Fiction: D.C. mood during Vietnam; In the City of Fear, by Ward Just. New York: The Viking Press. 291 pp. $14.95.

The Vietnam war, the central American tragedy of the '60s and early '70s, is no longer a recent memory. A generation has come of age that knows little of Ho Chi Minh, Quang Tri, or the Christmas bombings in Laos. For them, the past must be re-created.

The novels that sprang from the white heat of events have been written. The best ''report from the front'' may have been Michael Herr's ''Dispatches.'' Robert Stone's ''Dog Soldiers'' showed how the war came home, bringing drugs and chaos with it.

Now, Ward Just, an able, intelligent journalist, has made a sincere attempt to bring to life the moral confusion in Washington during the '60s. He focuses on an ambitious but reflective congressman, Piatt Warden, his attractive wife, Marina, and Sam Joyce, an Army colonel who is lover to Marina but is married to the war. They are the center of a group of Washington movers and shakers - lawyers, journalists, politicians, CIA types, who talk about the war, worry about it, and conduct its business.

But the characters who might be vivid remain curiously offstage. Dennis McDonough, a member of the White House staff, who wrote a courageous memo opposing the war, never makes an appearance. He dies in an unexplained auto accident, existing only as a point of reference for his friends. And Sol Henderson, the soldier who lives the craziness and violence of Vietnam, appears most convincingly at a remove - on a television screen.

Of course, this is Just's point.
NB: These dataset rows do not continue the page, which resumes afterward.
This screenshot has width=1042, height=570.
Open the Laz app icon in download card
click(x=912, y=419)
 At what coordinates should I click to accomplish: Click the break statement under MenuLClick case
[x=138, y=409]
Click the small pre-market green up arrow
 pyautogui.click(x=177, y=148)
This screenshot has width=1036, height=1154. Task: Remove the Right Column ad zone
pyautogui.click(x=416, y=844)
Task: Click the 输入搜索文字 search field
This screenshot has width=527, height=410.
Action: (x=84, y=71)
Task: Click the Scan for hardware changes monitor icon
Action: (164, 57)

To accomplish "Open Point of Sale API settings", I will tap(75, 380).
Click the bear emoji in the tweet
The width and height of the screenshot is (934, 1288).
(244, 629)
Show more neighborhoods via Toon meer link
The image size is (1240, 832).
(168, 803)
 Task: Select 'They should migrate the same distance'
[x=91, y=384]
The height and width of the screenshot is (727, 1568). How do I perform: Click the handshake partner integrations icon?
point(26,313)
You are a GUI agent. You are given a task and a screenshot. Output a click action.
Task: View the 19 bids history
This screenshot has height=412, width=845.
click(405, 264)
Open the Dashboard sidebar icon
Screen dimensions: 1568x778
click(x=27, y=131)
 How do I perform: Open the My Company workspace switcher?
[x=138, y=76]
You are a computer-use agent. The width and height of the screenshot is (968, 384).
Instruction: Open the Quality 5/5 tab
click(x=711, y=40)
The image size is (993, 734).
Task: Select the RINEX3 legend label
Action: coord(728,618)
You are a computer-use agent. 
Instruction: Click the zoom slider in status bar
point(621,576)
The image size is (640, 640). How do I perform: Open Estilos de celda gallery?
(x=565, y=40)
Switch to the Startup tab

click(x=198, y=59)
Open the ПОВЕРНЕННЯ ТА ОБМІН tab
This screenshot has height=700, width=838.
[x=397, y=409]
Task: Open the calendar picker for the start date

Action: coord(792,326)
Those at home are detached - mired in their professional middle-class guilt, compounded of halfhearted liberalism, quid pro quo, and accepted infidelities. But there is a muddy weariness to the novel, perhaps best expressed in the words of Sheila Dennahay, a Langley employee whose son is in Vietnam: ''Poor, poor Shakerville, tired of the war, exhausted with the war, fighting it all day in the office and then again at home and even at someone else's house. Stuffing ourselves on it, we're fat as geese with reports from the war.''

While the novel abounds in details that portray the world of power - Sam Joyce's visit to the President, an elegant and chilling duck shoot with the President's adviser, the slick machinations of the lawyer, Henry Costello - it remains unsatisfying as fiction. Perhaps the theme of inaction and ambiguity explains the lack of real plot and the peculiar structure of the book, which presents as a last scene the funeral of Dennis McDonough, who has already died at the start of the novel.

Those who do remember the war will recognize familiar landmarks and concepts, even ''the light at the end of the tunnel.'' But ''In the City of Fear'' just may not hold the attention of readers who require fresh instruction in the light of recent history.